Khiry Robinson

No. 29, 33
- Position: Running back

Personal information
- Born: December 28, 1989 (age 36) Midland, Texas, U.S.
- Listed height: 6 ft 0 in (1.83 m)
- Listed weight: 220 lb (100 kg)

Career information
- High school: Belton (Belton, Texas)
- College: West Texas A&M
- NFL draft: 2013: undrafted

Career history
- New Orleans Saints (2013–2015); New York Jets (2016); Toronto Argonauts (2018)*; San Antonio Commanders (2019)*; Bolzano Giants (2020); Tiburones de Cancún (2021–2022);
- * Offseason or practice squad member only

Awards and highlights
- NJCAA national champion (2009);

Career NFL statistics
- Rushing attempts: 194
- Rushing yards: 788
- Rushing average: 4.1
- Receptions: 25
- Receiving yards: 178
- Total touchdowns: 8
- Stats at Pro Football Reference

= Khiry Robinson =

American football player (born 1989)

Khiry Kenneth Tyrone Robinson (born December 28, 1989) is an American former professional football player who was a running back in the National Football League (NFL) with the New Orleans Saints and New York Jets. Robinson signed with the Saints as an undrafted free agent in 2013 after playing college football for the West Texas A&M Buffaloes.

==Early life==
Khiry Kenneth Tyrone Robinson was born on December 28, 1989, in Midland, Texas. He graduated from Belton High School in Belton, Texas.

==College career==
===Mesabi Range College===
In 2008, Robinson played junior college football for Mesabi Range Community and Technical College (now known as Mesabi Range College) in Virginia, Minnesota, winning the Minnesota College Athletic Conference championship. He led the division in rushing and scored the only points of the championship game.

===Blinn College===
Robinson then attended Blinn College in Brenham, Texas from 2009 to 2010. Robinson missed the 2009 season due to an ACL injury. Blinn won the 2009 NJCAA national championship in his absence. He was moved to safety in 2010 and led the team with 79 tackles.

===West Texas A&M===
Robinson went on to West Texas A&M University, where he played for two seasons for the Buffaloes and was named to the 2012 D2Football.com All-America team at running back.

==Professional career==

===New Orleans Saints===
The New Orleans Saints signed Robinson as an undrafted free agent on May 13, 2013, on a tryout basis, and he survived training camp to make the team. Robinson ran for 224 yards in 10 regular season games, and had a key role in the Saints' first-round playoff win over the Philadelphia Eagles.

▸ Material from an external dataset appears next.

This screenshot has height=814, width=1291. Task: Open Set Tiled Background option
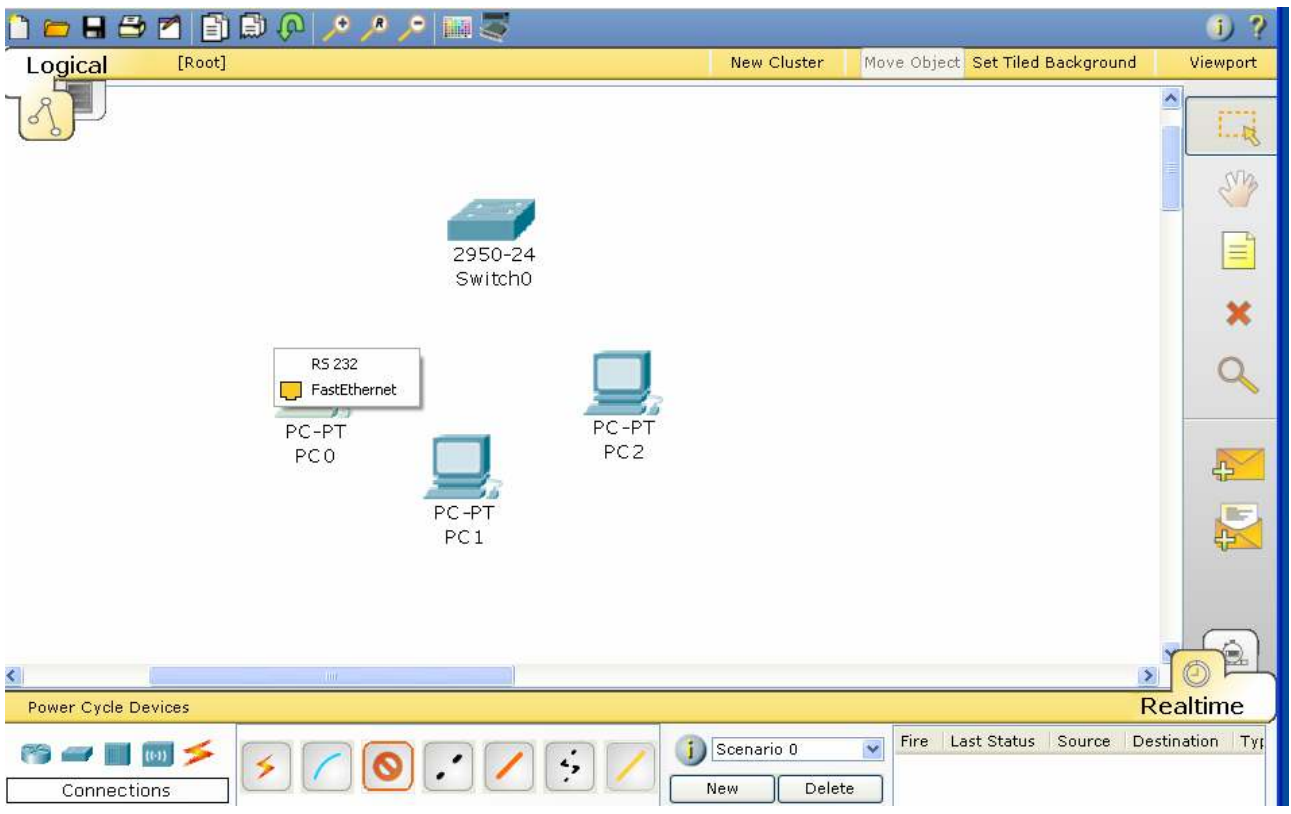[x=1054, y=62]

In 2014, Robinson was again part of the Saints' corps of running backs. When Mark Ingram II suffered a broken hand in Week 2, Robinson's role increased. In a Week 5 overtime game against the Tampa Bay Buccaneers, he finished the game with a well-executed 18-yard run for a touchdown that won the game 37–31.

In 2015, Robinson continued to be a part of the Saints' running back line up. In the Week 8 victory over the New York Giants, Robinson's season came to an end when he suffered a tibia fracture and was placed on injured reserve. He ended the season with 56 carries for 180 yards and four touchdowns.

===New York Jets===
Robinson signed with the New York Jets on March 10, 2016. Robinson was waived/injured by the Jets on September 4, after suffering a broken leg in New York's final preseason game against the Philadelphia Eagles. He was re-signed by the Jets on December 7. Robinson was placed on injured reserve on December 28, after re-injuring his leg.

On March 9, 2017, Robinson was released by the Jets.

===Toronto Argonauts===
Robinson signed with the Toronto Argonauts of the Canadian Football League on May 25, 2018. He was released by the Argonauts on June 3.

===San Antonio Commanders===
In 2018, Robinson signed with the San Antonio Commanders of the Alliance of American Football for the inaugural 2019 season. However, he was released before the start of the season.

===Bolzano Giants===
On November 25, 2019, Robinson signed with the Bolzano Giants of the Italian Football League.

===Tiburones de Cancún===
Robinson joined the Tiburones de Cancún of the Fútbol Americano de México (FAM) ahead of the 2021 season. The season was ultimately cancelled due to the COVID-19 pandemic in Mexico, but he returned to the team in 2022.